Record extracts =>
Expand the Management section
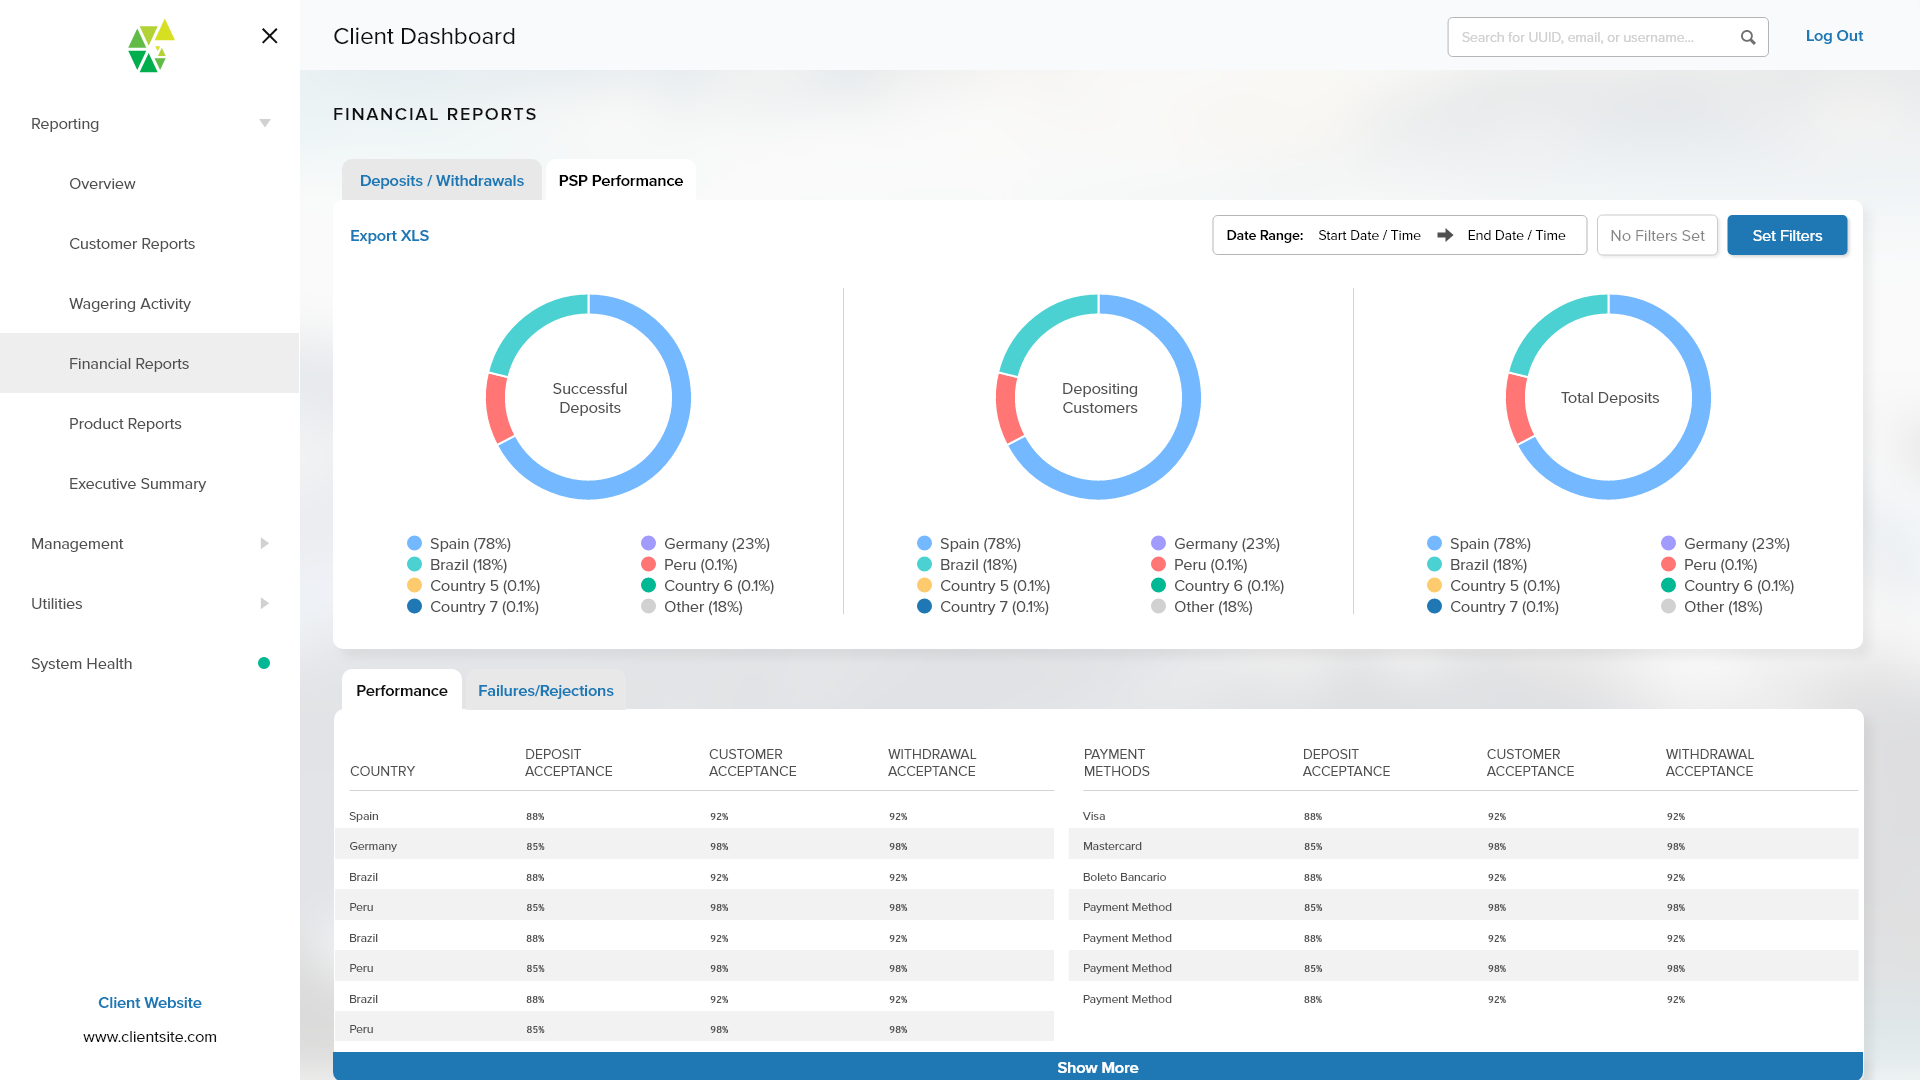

---

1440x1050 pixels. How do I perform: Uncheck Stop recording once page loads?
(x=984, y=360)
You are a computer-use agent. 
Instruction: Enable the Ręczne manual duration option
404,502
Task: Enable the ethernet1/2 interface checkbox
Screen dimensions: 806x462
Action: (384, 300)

Short problem =>
Edit the data, beginning at the line that has "You are a computer-use agent." and stopping after the line that has "Action: (384, 300)": write those lines again with "Enable" changed to "Turn on" and nothing else altered.

Problem solution =>
You are a computer-use agent. 
Instruction: Turn on the Ręczne manual duration option
404,502
Task: Turn on the ethernet1/2 interface checkbox
Screen dimensions: 806x462
Action: (384, 300)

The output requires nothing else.